Question

The radius of a circle touching all the four circles (x ± λ)² + (y ± λ)² = λ² is

• A. 2√2λ
• B. (√2 - 1)λ
• C. (2 + √2)λ
• D. (2- √2)λ

Answer 1

The Correct Option is B

To find the radius \(r\) of a circle that touches the four circles defined by \((x \pm \lambda)^2 + (y \pm \lambda)^2 = \lambda^2\), we proceed as follows:

1. Equations of the Four Circles:
The given equations are \((x \pm \lambda)^2 + (y \pm \lambda)^2 = \lambda^2\). Expand:

\( (x^2 \pm 2\lambda x + \lambda^2) + (y^2 \pm 2\lambda y + \lambda^2) = \lambda^2 \)
\( x^2 + y^2 \pm 2\lambda x \pm 2\lambda y + \lambda^2 = 0 \)
The four combinations yield centers at \((\lambda, \lambda)\), \((\lambda, -\lambda)\), \((-\lambda, \lambda)\), and \((-\lambda, -\lambda)\), each with radius \(\lambda\).
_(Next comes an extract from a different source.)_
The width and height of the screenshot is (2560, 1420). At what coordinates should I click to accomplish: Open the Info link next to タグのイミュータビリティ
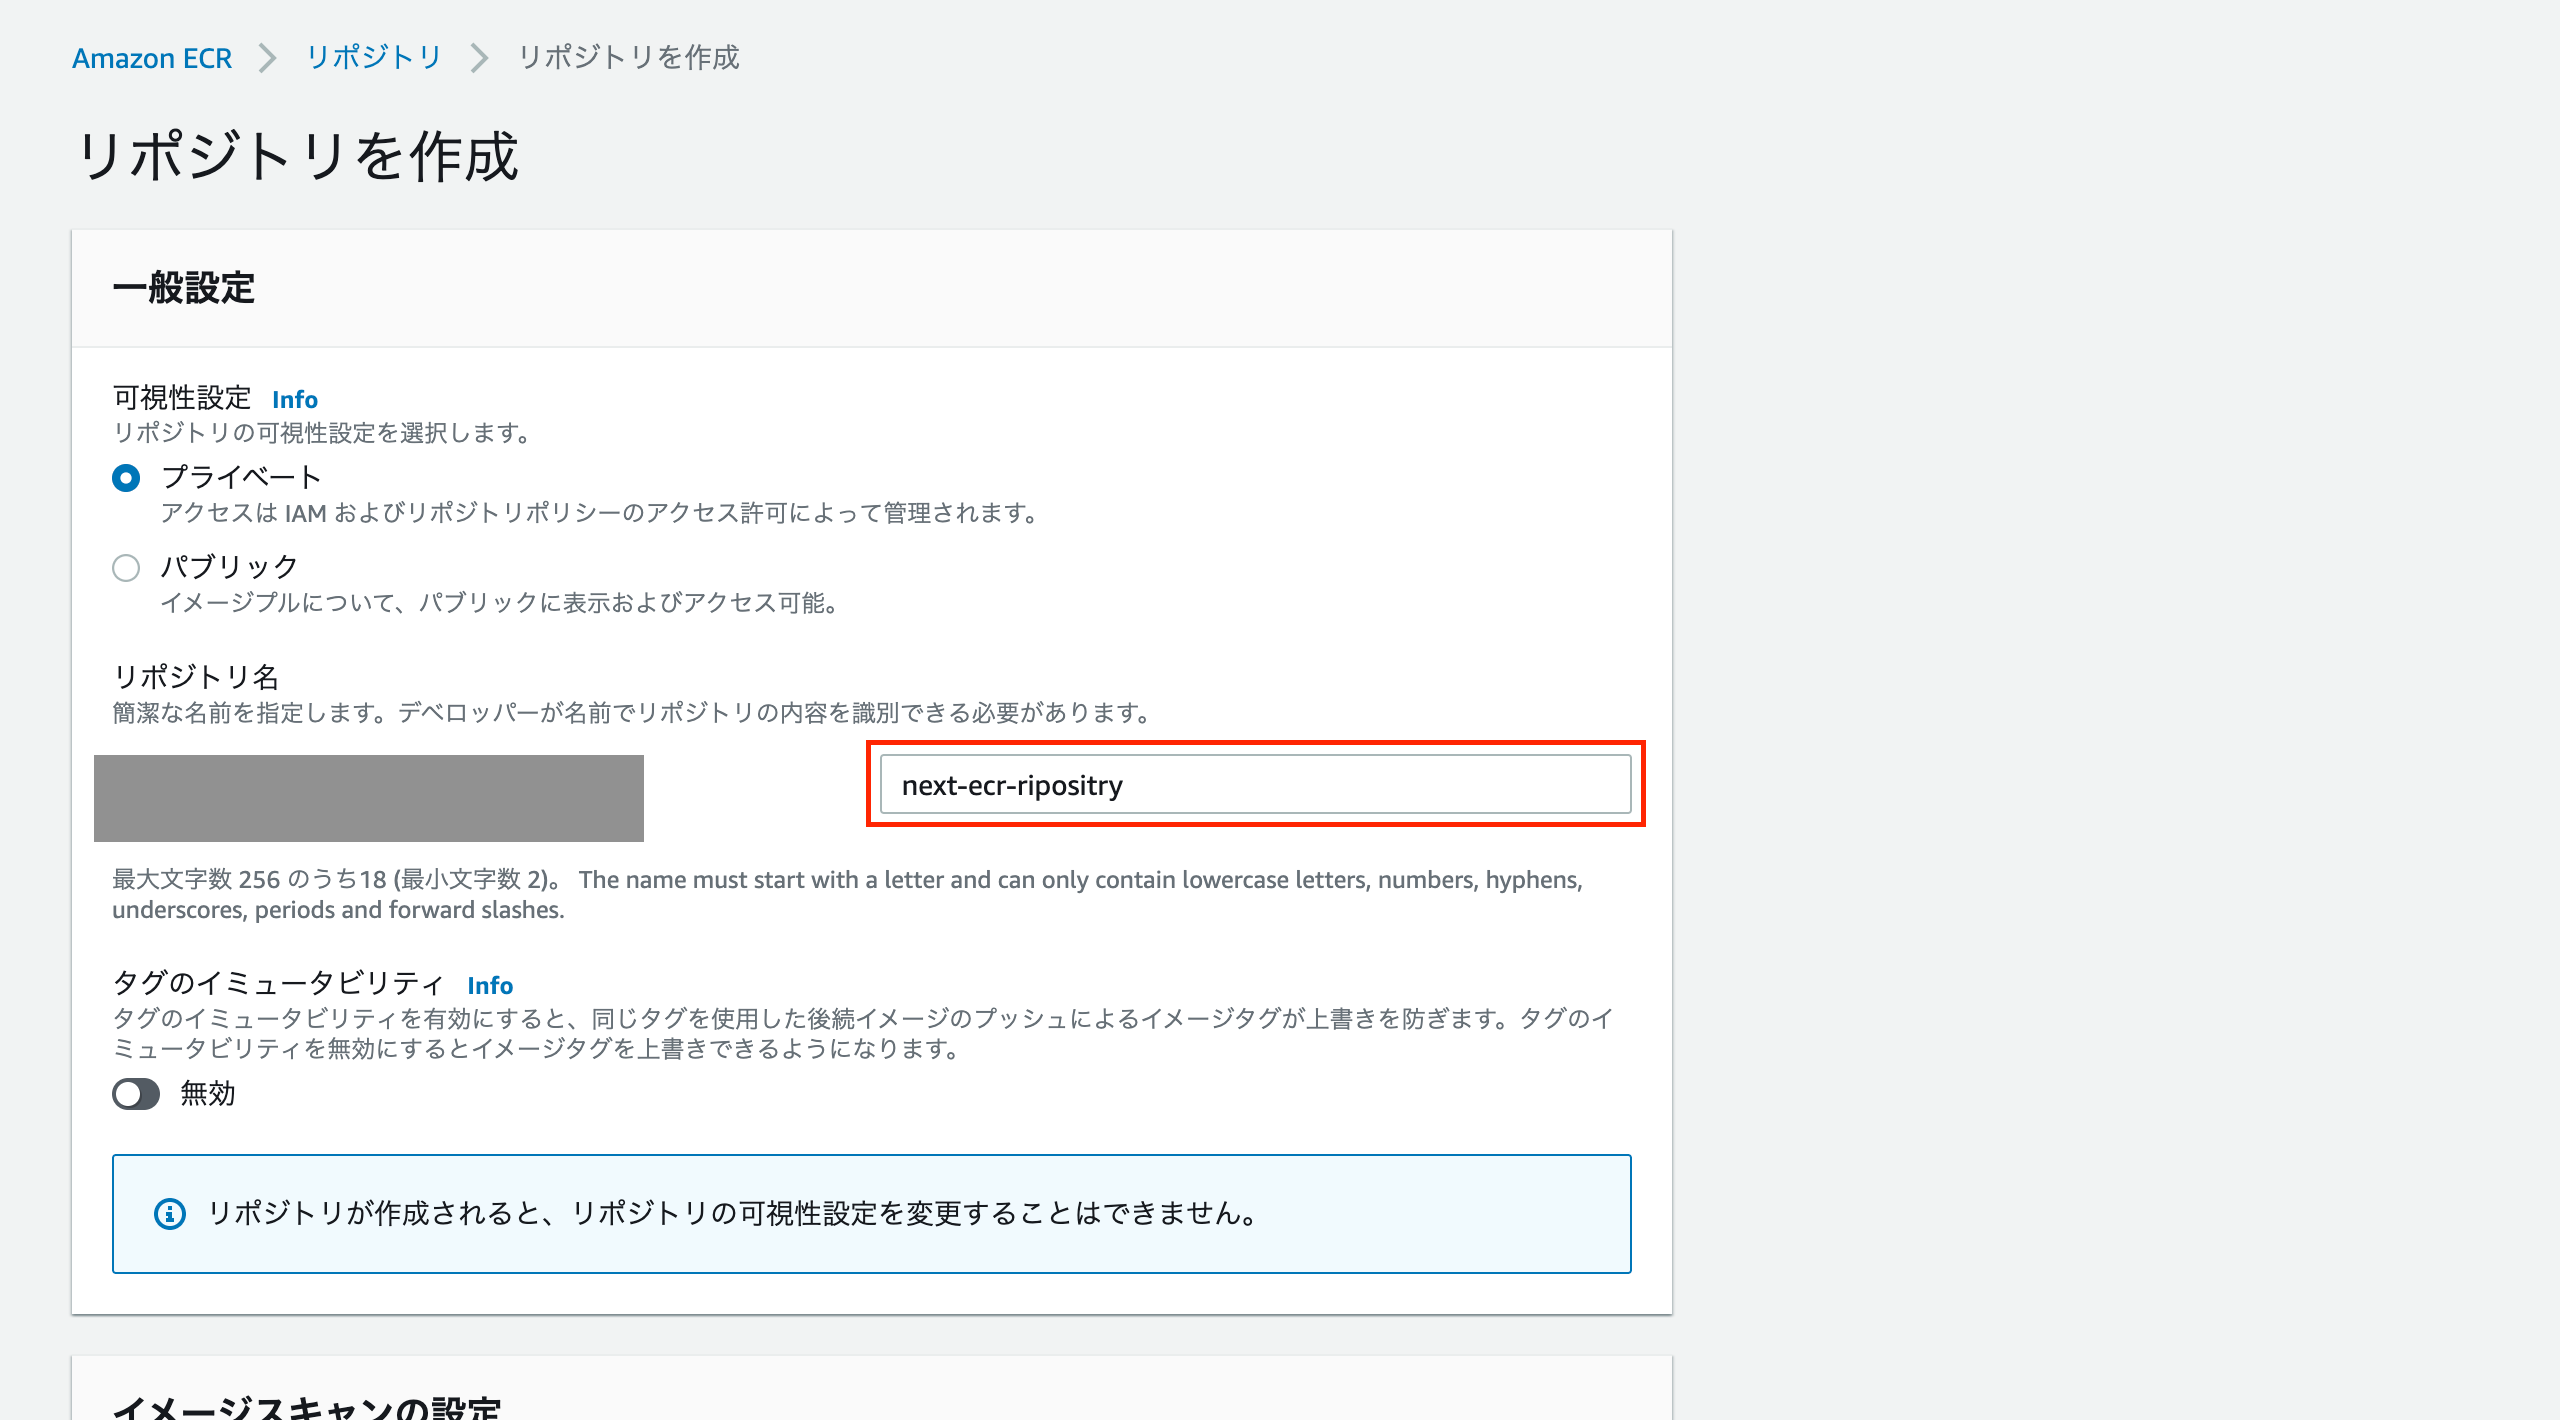click(491, 985)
2. Center of the Touching Circle:
Assume the circle that touches all four is centered at the origin \((0, 0)\) with radius \(r\). This is reasonable due to the symmetry of the four centers around the origin.

3. Distance to Each Center:
Calculate the distance from the origin \((0, 0)\) to each circle’s center:

\( \sqrt{(\pm \lambda)^2 + (\pm \lambda)^2} = \sqrt{2\lambda^2} = \sqrt{2}\lambda \)

4. External Tangency Condition:
For the circle to touch each of the four circles externally, the distance between centers equals the sum of their radii:

\( \sqrt{2}\lambda = r + \lambda \)
Solve:

\( r = \sqrt{2}\lambda - \lambda = (\sqrt{2} - 1)\lambda \)
Since \(r > 0\), this solution is valid.

5. Considering Internal Tangency:
For internal tangency, the distance equals the absolute difference of the radii:

\( \sqrt{2}\lambda = |r - \lambda| \)
Solve:

\( r - \lambda = \sqrt{2}\lambda \implies r = (1 + \sqrt{2})\lambda \quad \text{(valid, as } r > 0\text{)} \)
\( r - \lambda = -\sqrt{2}\lambda \implies r = (1 - \sqrt{2})\lambda \quad \text{(invalid, as } r < 0\text{)} \)
However, the external tangency solution \(r = (\sqrt{2} - 1)\lambda\) is specified.

Final Answer:
The radius of the circle that touches all four circles externally is \((\sqrt{2} - 1)\lambda\).